One of the questions in the minds of many living in Commonwealth countries after watching the shocking Oprah interview with Meghan and Prince Harry is; ‘If a black baby can’t hold the title of ‘prince’, should the Queen be the head of state of predominantly black countries?’
“In those months when I was pregnant … we have in tandem the conversation of ‘you won’t be given security,’ ‘not going to be given a title’, and also concerns and conversations about how dark his skin might be when he’s born”, Meghan disclosed during the much-anticipated sit-down.
She revealed that these conversations were had with Harry and relayed to her. The couple did not stand for this, and added that there was ‘no explanation’ given.
Based on history and what the world knows about the royal family, the treatment of the couple’s then unborn child is unfair and raises questions of racism.
Meghan broke several norms the world sees in the Royal Family, rounded out by being the first black woman to marry into it, so there’s no question whether this is ‘new’ to the institution.

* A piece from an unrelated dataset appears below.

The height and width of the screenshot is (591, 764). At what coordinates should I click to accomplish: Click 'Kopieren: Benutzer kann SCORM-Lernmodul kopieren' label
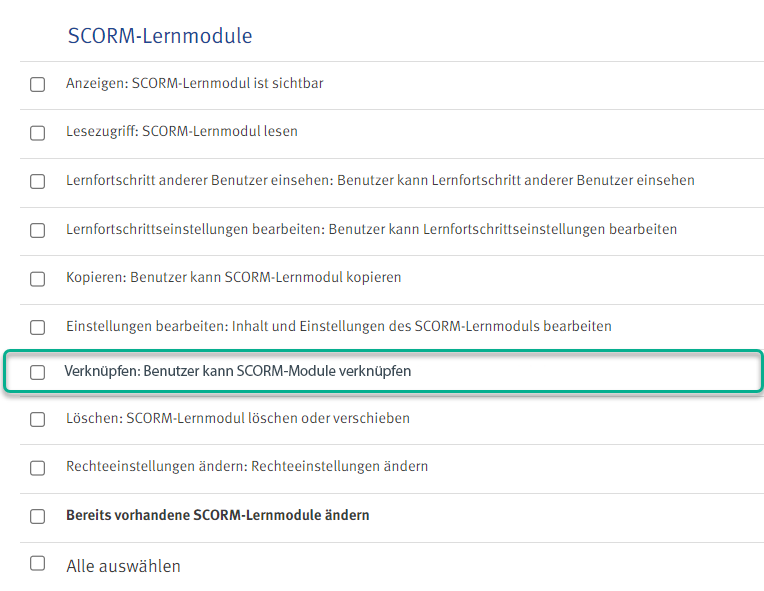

The question though, is how you treat Meghan is in a fair and unbiased way. “They didn’t want him to be a prince or princess, not knowing what the gender would be, which would be different from protocol, and [said] that he wasn’t going to receive security,” she said, highlighted the provisions not being made for her unborn child of black ancestry.
In the unpaid CBS exclusive interview, Prince Harry and Meghan divulged details of their lives as a royal couple and how ensnaring it felt.
The two-hour long interview saw Meghan sit alone with Oprah for half its duration as she gave details of her new life in a palace, and walking away from life as an actress.
The Sunday night interview caused uproar among social media users, as the tabloids and biased media which reported alleged lies ahead of its airing –remained mostly mum. While many may be able to look past Meghan admitting ignorance on how to curtsy to Queen Elizabeth II, the thorn for many was the clear signs of racism within the institution, even in present day.
‘Megxit’ brings back the question many have asked for years to the fore, ‘should Caribbean Commonwealth countries make their exit from the Commonwealth?’ Are questions of racism and a disregard for ‘help’ for Meghan while she was suicidal enough to raises concerns about our own place within it?
The revelations were a hard pill to swallow for citizens of the 13 Caribbean territories in the Commonwealth, with largely African descent, and will require long and hard thought on the way forward.